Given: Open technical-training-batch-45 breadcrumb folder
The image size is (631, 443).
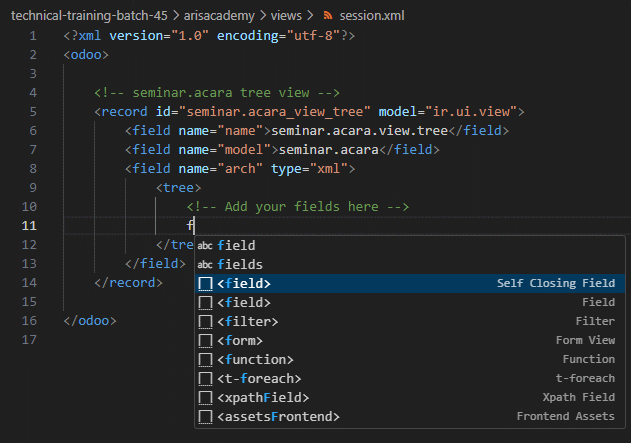Looking at the screenshot, I should [x=89, y=16].
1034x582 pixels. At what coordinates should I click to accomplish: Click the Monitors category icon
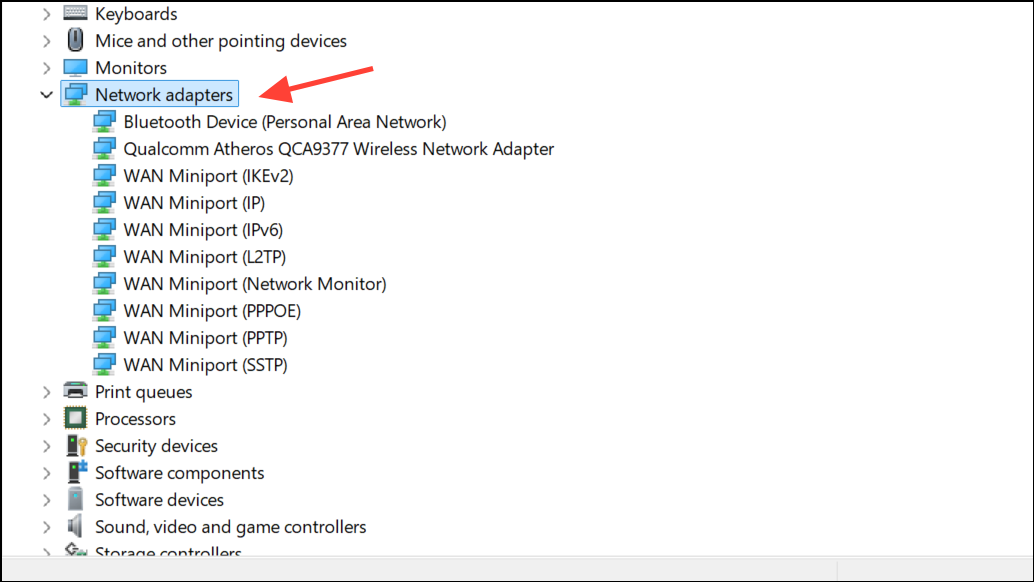tap(75, 68)
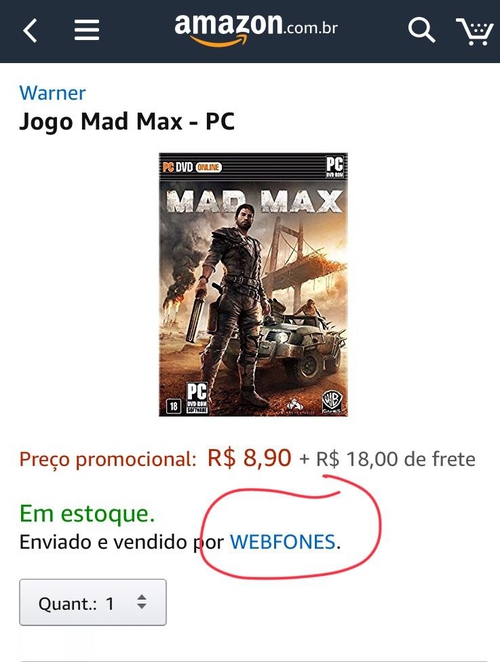Open the Warner brand link
500x662 pixels.
coord(52,93)
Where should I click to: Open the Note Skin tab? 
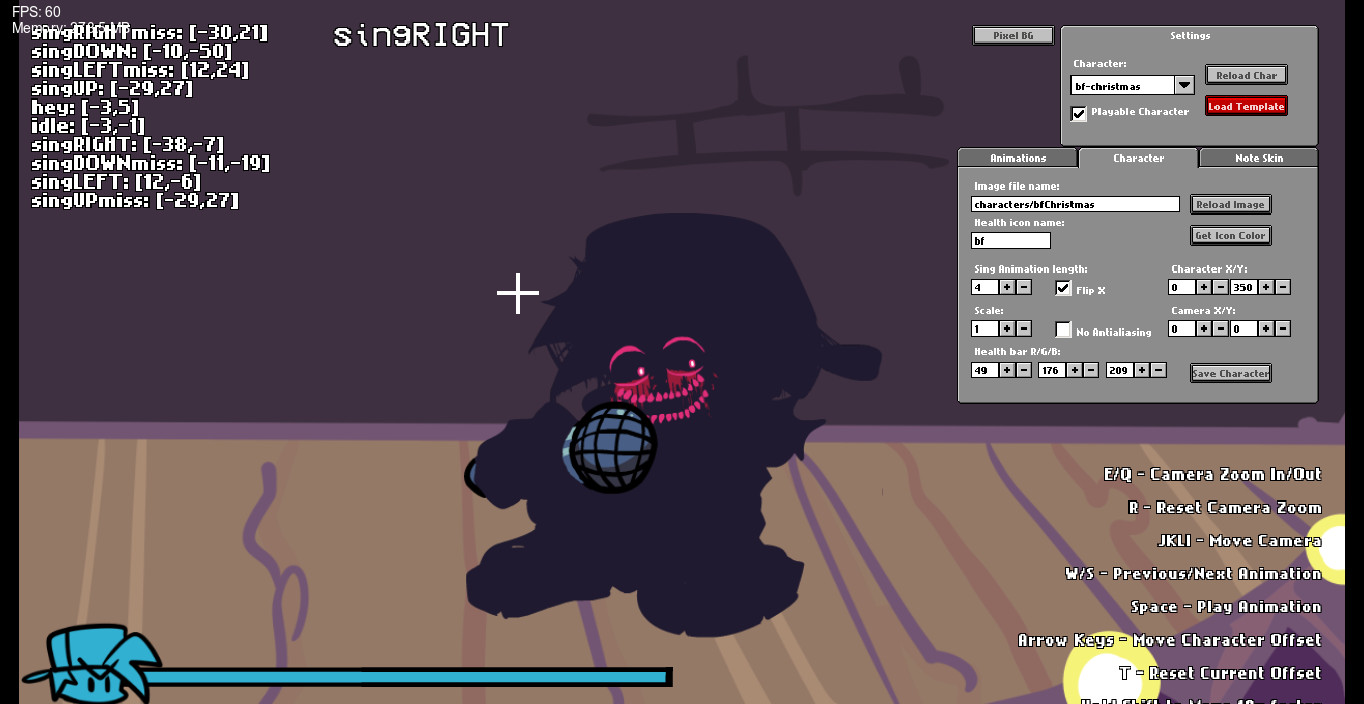(x=1258, y=158)
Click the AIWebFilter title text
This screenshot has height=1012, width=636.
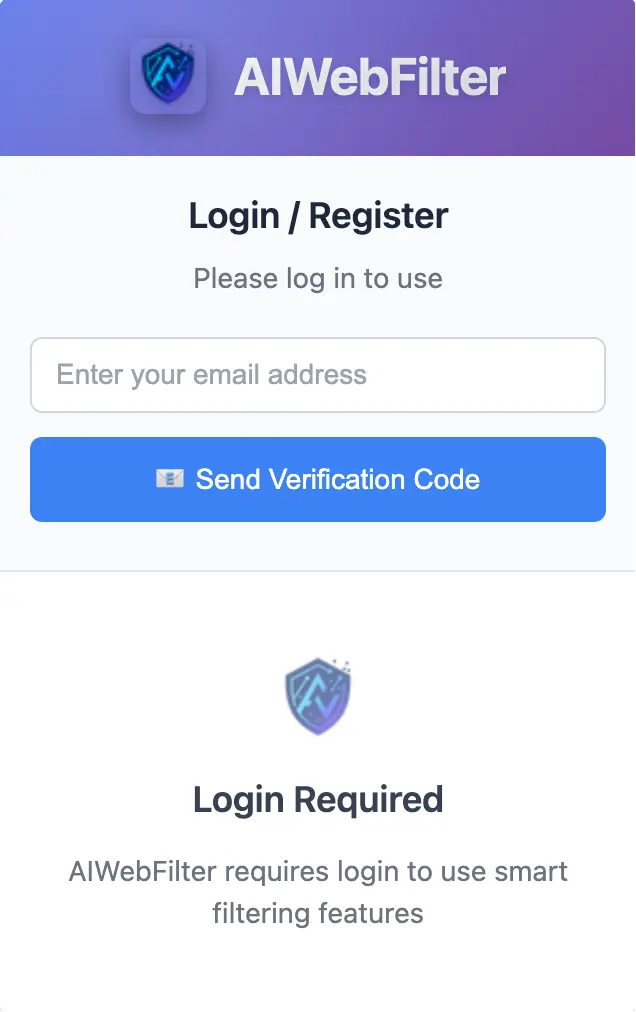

> _Your task_:
Which lines run from the one containing "1034x582 pixels. At" through the last line of the entries above? Output them exactly, both ends included, with no pictures.

> _Problem solution_:
1034x582 pixels. At what coordinates should I click to accomplish: Click the Monitors category icon
tap(75, 68)
Open the Warner brand link
500x662 pixels.
coord(52,93)
Where should I click to: Open the Note Skin tab? 
(x=1258, y=158)
Click the AIWebFilter title text
This screenshot has height=1012, width=636.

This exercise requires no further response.